When copying the data below, keep only the lines from the one with "The image size" through the one with "Expand the Source drive dropdown arrow", word for word, and skip the pictures.
** Opening Data for analysis block **
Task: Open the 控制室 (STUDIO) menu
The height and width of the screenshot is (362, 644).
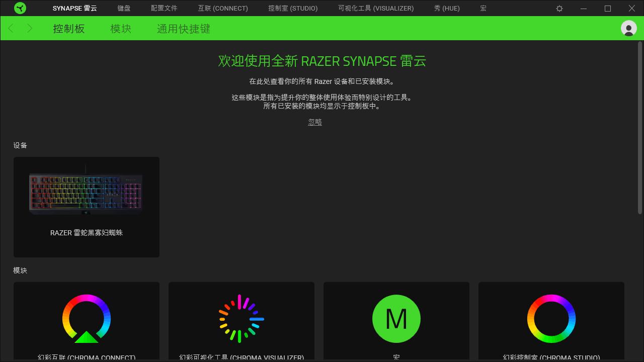Action: point(293,8)
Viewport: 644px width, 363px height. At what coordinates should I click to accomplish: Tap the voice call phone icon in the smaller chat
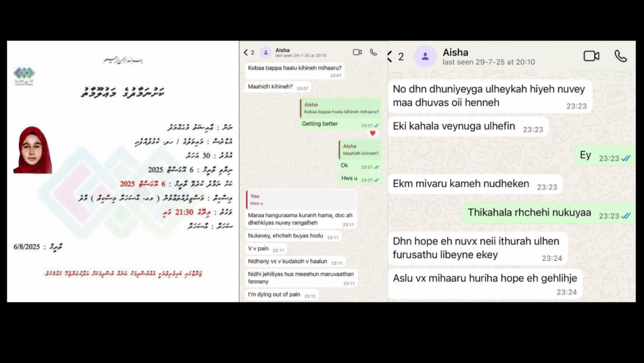(374, 52)
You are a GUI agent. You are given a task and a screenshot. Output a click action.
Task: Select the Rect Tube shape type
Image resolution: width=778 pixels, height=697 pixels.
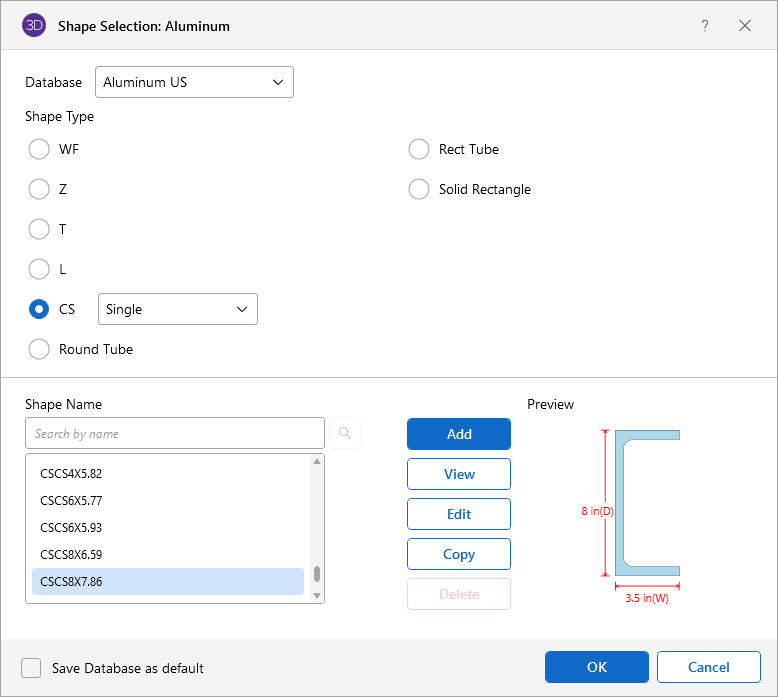pos(419,149)
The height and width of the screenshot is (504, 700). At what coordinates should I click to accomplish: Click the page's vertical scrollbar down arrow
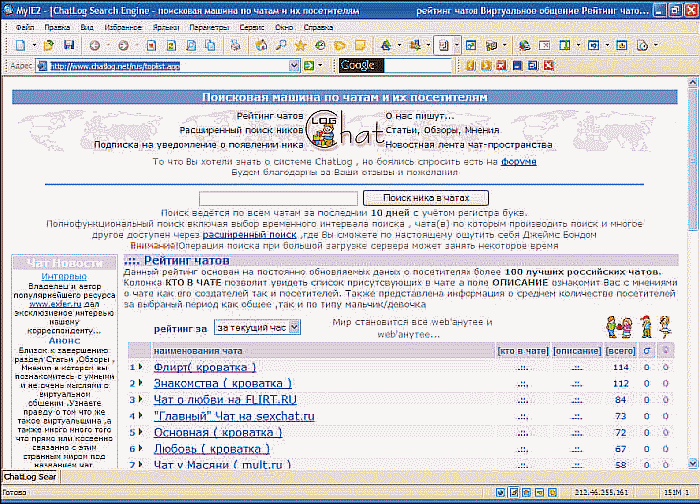[x=692, y=463]
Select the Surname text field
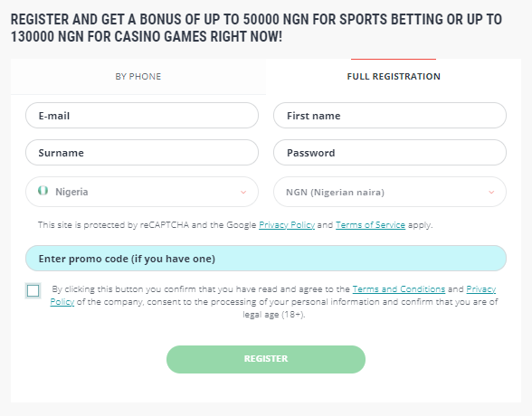Screen dimensions: 532x416 [142, 152]
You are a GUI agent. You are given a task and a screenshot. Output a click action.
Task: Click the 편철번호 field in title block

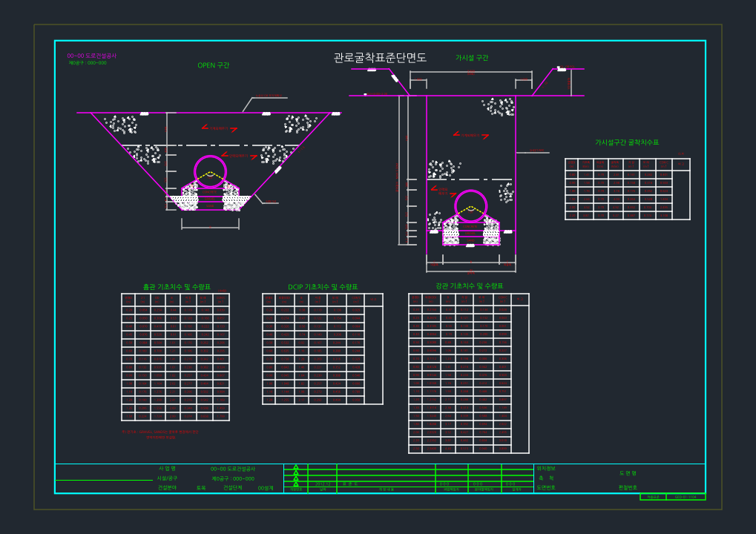click(628, 487)
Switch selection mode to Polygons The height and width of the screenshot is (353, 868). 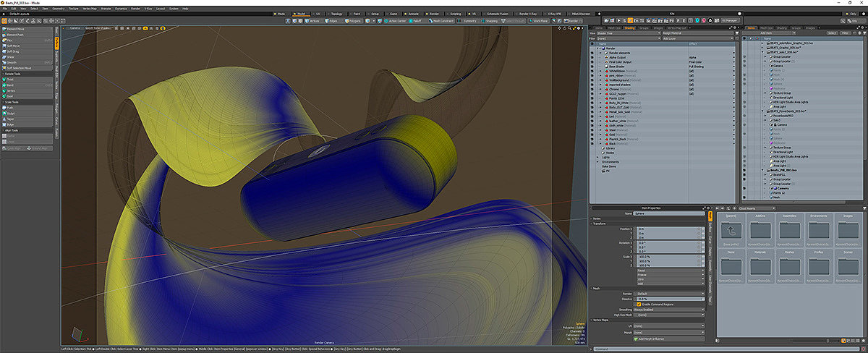[x=352, y=21]
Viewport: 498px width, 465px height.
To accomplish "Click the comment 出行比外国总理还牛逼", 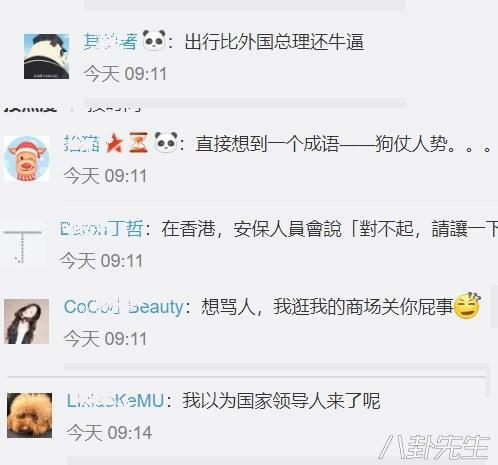I will coord(274,42).
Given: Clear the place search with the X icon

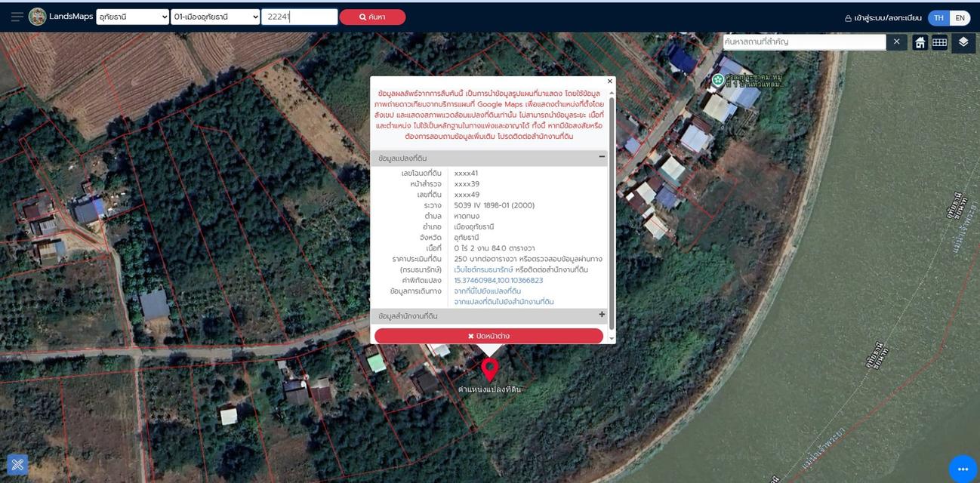Looking at the screenshot, I should 896,42.
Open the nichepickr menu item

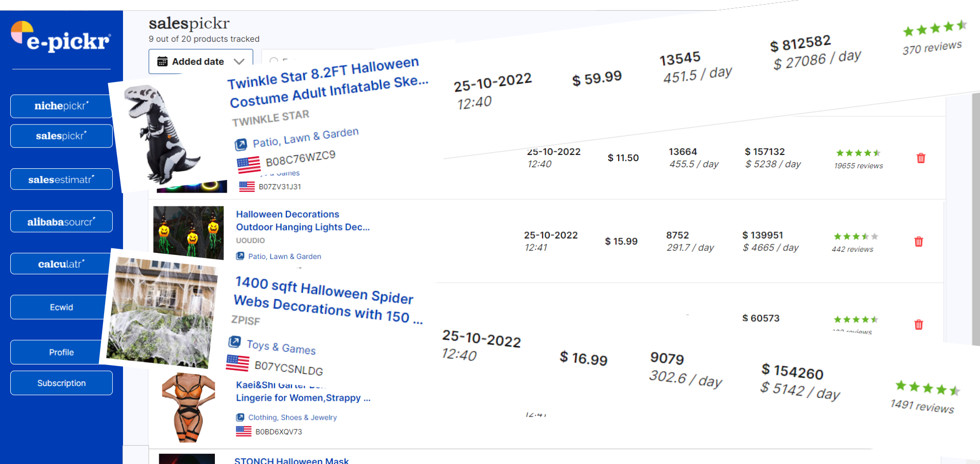[x=61, y=106]
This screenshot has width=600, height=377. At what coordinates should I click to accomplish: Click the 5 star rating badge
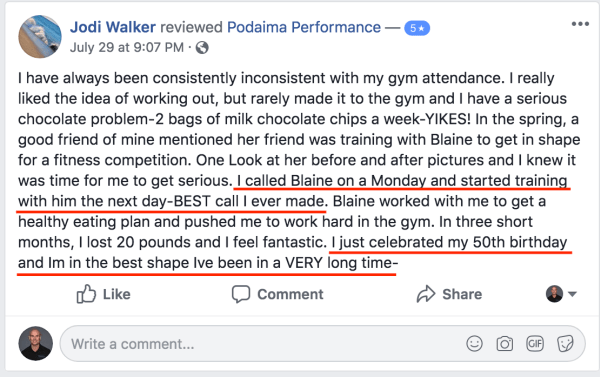coord(417,28)
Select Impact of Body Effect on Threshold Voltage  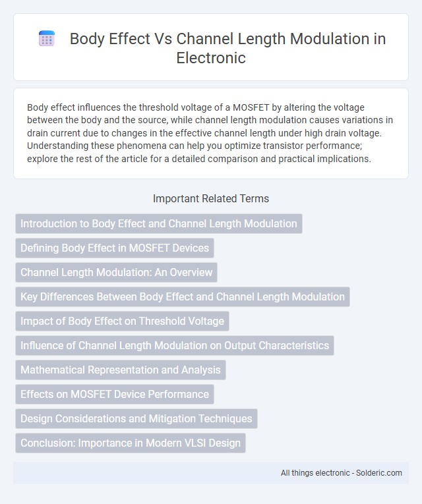[x=122, y=321]
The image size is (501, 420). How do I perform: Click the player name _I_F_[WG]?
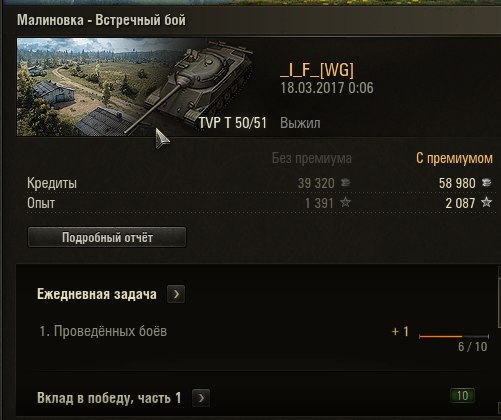(x=317, y=70)
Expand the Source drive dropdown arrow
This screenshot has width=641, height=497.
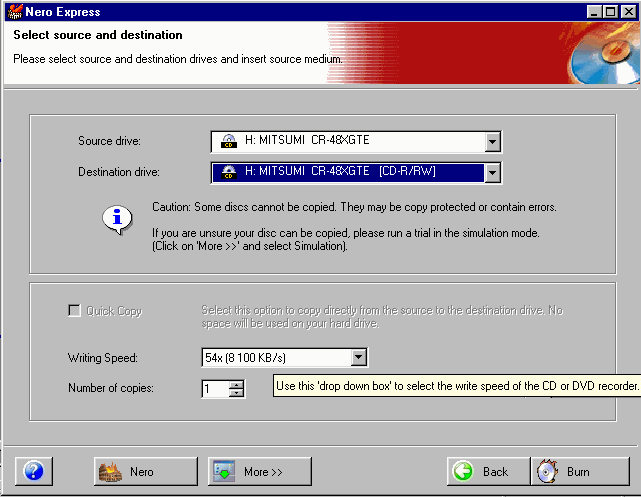pos(492,141)
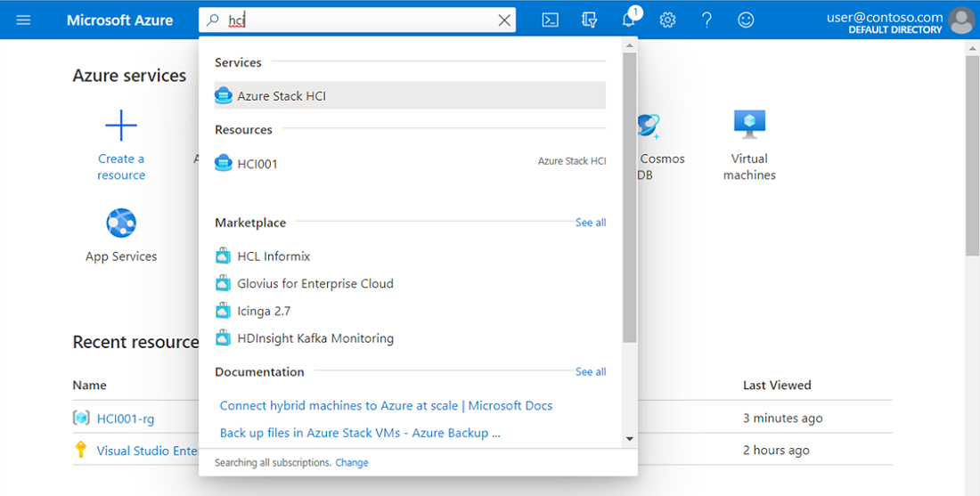The height and width of the screenshot is (496, 980).
Task: Open the notifications bell
Action: (629, 20)
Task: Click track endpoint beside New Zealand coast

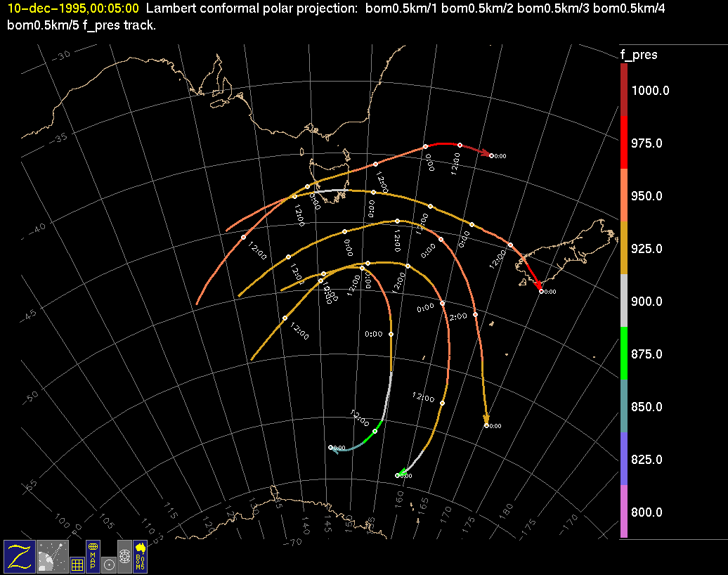Action: [541, 290]
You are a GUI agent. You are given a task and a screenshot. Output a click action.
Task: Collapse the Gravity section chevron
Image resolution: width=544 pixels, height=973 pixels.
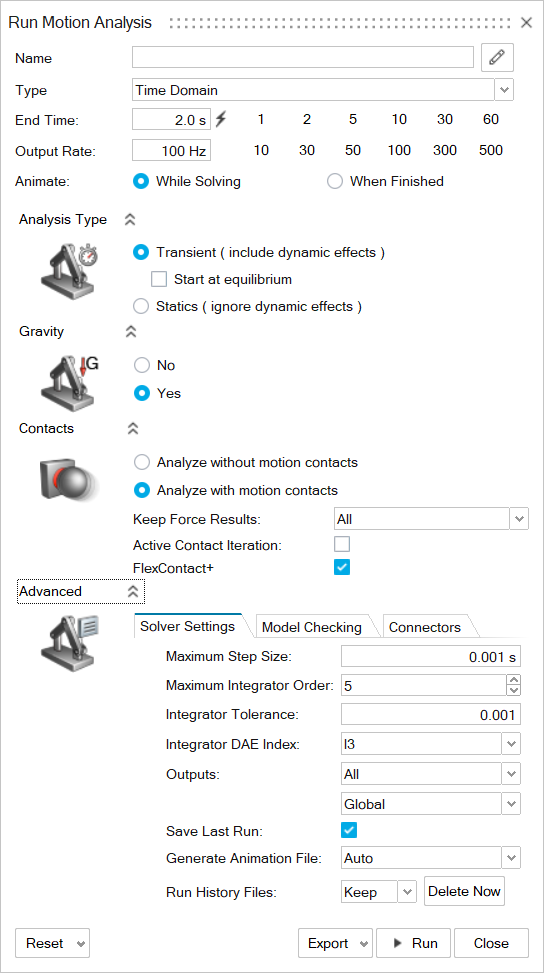(x=130, y=331)

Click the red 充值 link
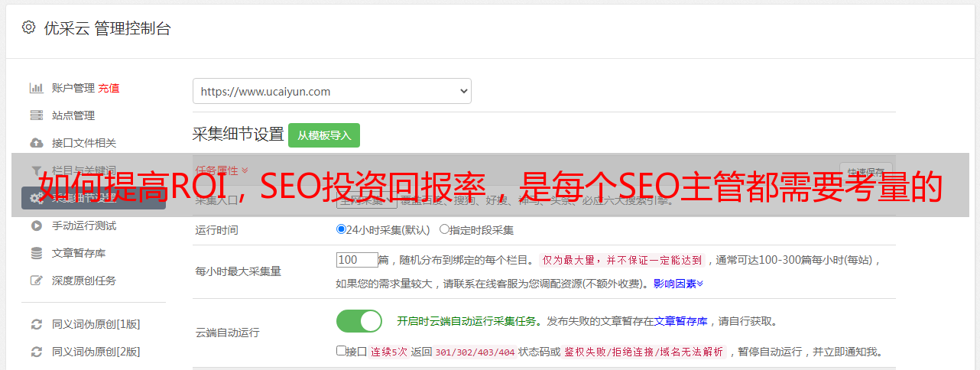pyautogui.click(x=109, y=88)
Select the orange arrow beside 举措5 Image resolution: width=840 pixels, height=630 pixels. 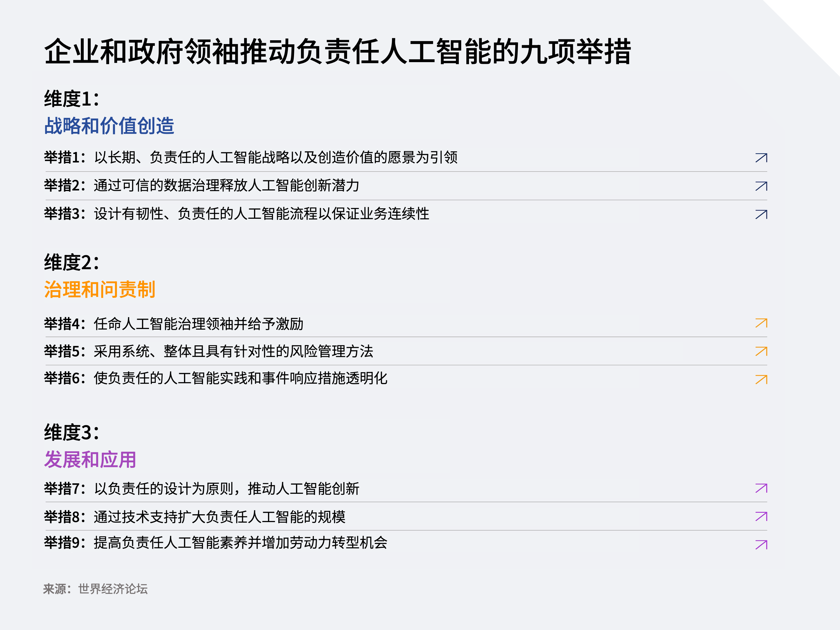761,352
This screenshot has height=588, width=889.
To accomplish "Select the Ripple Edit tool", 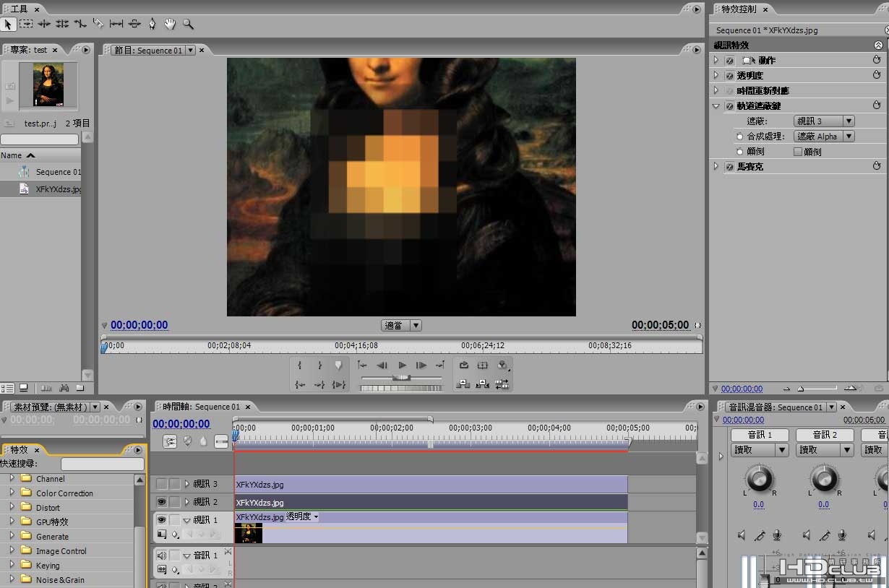I will pos(44,24).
** Closing Data for analysis block **
Result of the task
The image size is (501, 420). How do I perform: Click the player name _I_F_[WG]?
(x=317, y=70)
Expand the Source drive dropdown arrow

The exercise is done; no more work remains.